• _ASSIGNMENT_
Retype the lines of the material below, exactly and only, from the one containing "Select Düngung link of the 20:04 entry" through the last line, with pictures left out.

• _SUPPLIED RECORDS_
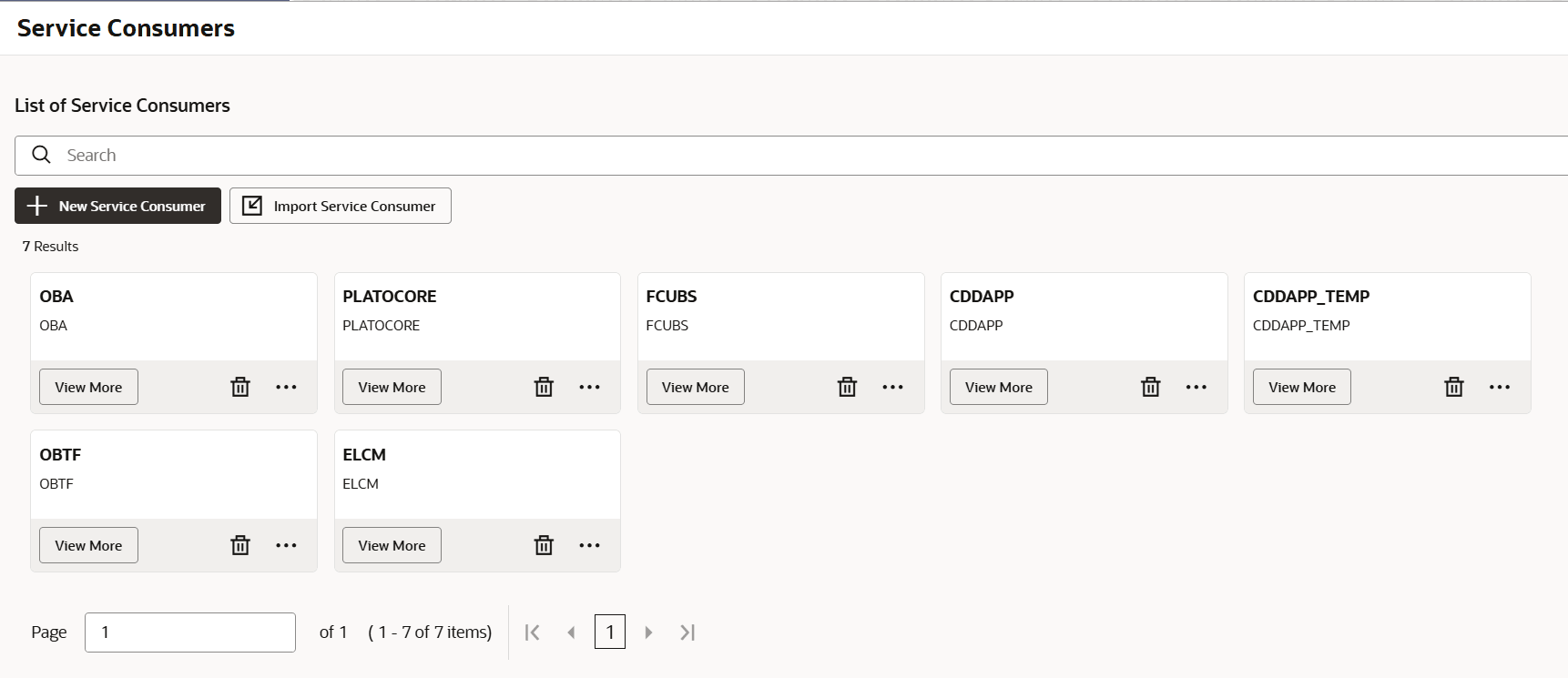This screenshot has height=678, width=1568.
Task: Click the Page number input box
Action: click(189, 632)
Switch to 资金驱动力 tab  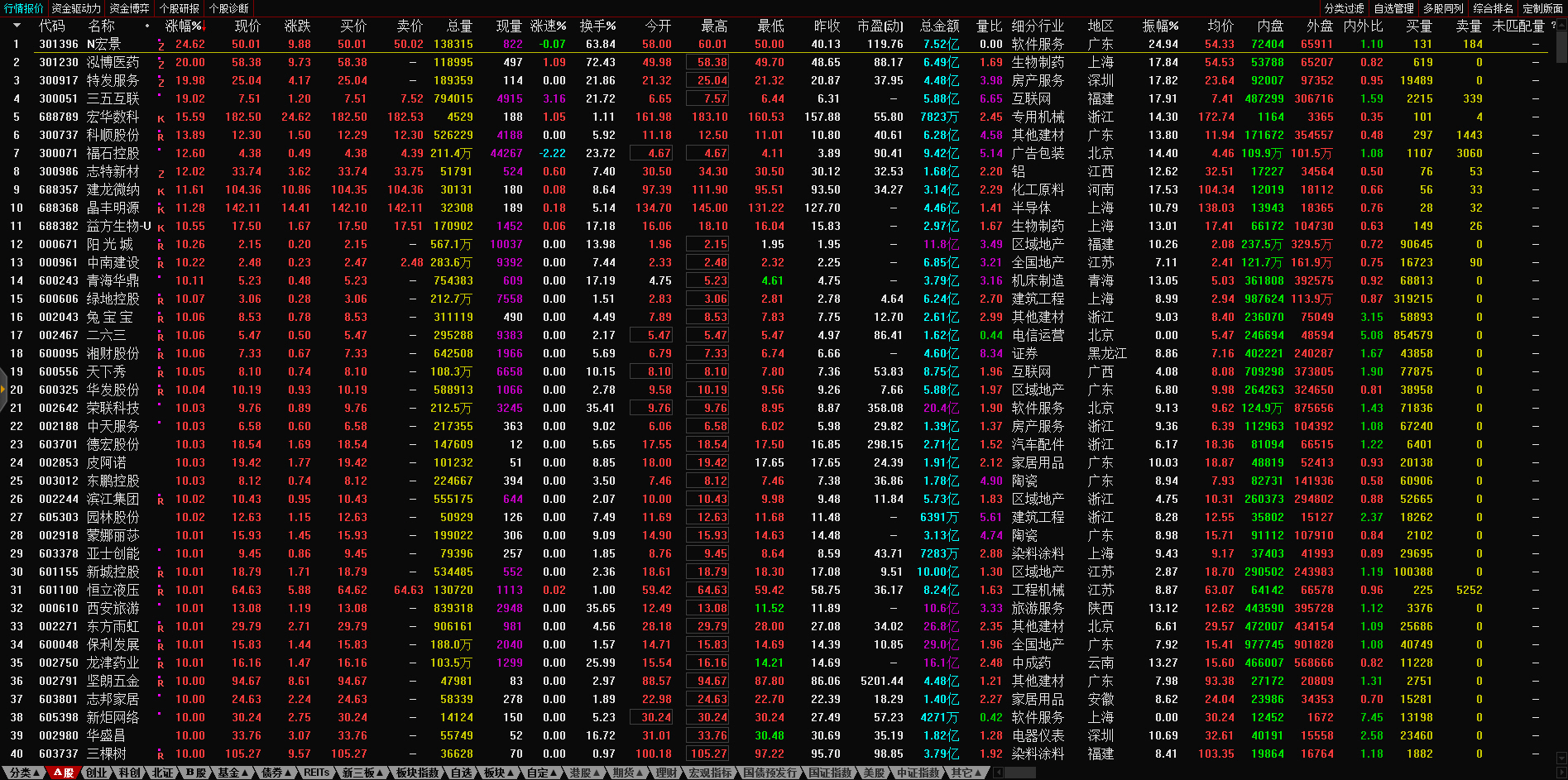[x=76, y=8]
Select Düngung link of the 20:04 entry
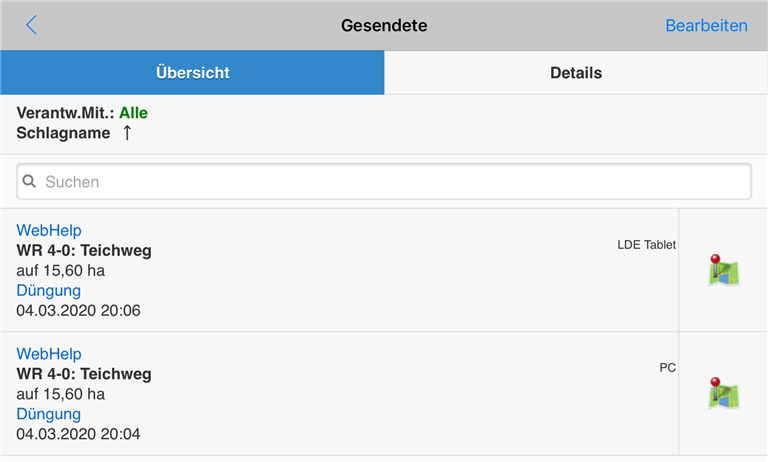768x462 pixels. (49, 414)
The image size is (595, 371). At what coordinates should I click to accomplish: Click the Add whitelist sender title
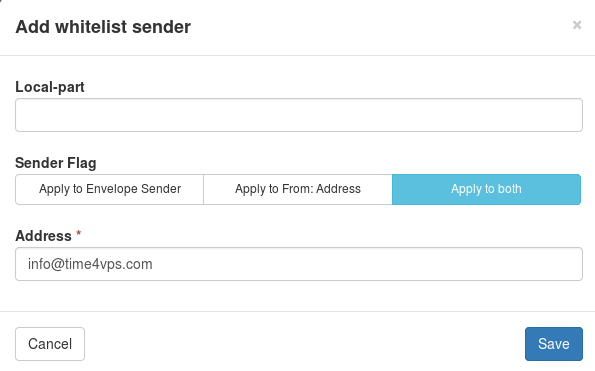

• _RESPONSE TO THIS EXERCISE_
Select Düngung link of the 20:04 entry
768x462 pixels. (49, 414)
The image size is (595, 371). At what coordinates should I click to accomplish: Click the Add whitelist sender title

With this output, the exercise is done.